-- Your assignment --
Lines before the one containing "The width and height of the screenshot is (722, 437)." are left out; that line and all after it, through the end of the records, must be transcribed exactly.
======== Materials provided
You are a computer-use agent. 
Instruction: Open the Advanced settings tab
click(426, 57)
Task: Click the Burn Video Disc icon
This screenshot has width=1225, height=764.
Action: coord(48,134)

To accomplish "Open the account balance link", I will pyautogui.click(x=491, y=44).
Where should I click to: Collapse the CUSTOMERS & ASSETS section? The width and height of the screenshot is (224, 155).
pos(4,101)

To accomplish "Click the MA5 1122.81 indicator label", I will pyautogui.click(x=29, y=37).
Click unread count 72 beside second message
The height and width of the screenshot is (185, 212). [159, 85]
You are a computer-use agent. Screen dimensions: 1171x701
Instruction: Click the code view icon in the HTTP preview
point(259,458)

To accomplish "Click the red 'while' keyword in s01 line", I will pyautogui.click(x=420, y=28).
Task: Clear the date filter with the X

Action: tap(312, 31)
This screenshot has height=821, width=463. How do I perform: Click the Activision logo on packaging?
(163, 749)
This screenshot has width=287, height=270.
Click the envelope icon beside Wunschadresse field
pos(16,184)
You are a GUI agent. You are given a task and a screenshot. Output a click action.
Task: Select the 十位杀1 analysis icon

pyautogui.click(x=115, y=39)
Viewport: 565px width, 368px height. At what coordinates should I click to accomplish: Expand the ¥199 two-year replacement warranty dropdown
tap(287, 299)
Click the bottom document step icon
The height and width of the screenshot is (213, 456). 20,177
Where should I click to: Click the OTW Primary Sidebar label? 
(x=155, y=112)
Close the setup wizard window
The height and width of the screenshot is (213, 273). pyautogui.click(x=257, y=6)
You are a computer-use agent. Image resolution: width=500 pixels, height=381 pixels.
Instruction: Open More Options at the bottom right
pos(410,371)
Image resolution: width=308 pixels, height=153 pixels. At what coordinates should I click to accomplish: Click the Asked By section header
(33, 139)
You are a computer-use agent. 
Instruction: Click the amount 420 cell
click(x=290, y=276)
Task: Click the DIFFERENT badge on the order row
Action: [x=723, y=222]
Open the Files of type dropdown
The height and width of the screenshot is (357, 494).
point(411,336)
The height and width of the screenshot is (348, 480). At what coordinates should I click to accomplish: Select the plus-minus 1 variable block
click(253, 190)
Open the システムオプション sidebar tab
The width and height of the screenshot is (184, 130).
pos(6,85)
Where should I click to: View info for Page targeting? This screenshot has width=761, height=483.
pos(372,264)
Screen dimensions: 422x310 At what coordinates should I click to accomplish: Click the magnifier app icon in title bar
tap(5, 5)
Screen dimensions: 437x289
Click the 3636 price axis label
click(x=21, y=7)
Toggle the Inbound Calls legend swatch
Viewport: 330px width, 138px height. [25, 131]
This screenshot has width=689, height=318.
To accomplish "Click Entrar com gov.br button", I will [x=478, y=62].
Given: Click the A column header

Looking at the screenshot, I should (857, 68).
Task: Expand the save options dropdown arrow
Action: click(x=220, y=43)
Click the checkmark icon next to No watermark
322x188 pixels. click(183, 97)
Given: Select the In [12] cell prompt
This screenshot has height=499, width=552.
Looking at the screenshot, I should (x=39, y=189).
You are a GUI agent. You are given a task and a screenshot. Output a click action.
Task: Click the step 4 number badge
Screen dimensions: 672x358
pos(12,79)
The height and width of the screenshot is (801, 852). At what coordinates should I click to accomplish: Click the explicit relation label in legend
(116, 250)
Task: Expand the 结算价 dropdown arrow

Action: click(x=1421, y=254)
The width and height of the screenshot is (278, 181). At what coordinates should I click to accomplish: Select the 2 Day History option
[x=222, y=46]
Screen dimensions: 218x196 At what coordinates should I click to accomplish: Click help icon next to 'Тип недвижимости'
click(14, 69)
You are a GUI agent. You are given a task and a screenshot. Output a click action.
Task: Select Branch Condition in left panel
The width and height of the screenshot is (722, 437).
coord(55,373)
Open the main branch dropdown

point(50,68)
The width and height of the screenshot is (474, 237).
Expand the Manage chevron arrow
================
-- Response --
The width and height of the screenshot is (722, 437).
coord(55,373)
Open the main branch dropdown

point(50,68)
The width and height of the screenshot is (474, 237).
Expand the Manage chevron arrow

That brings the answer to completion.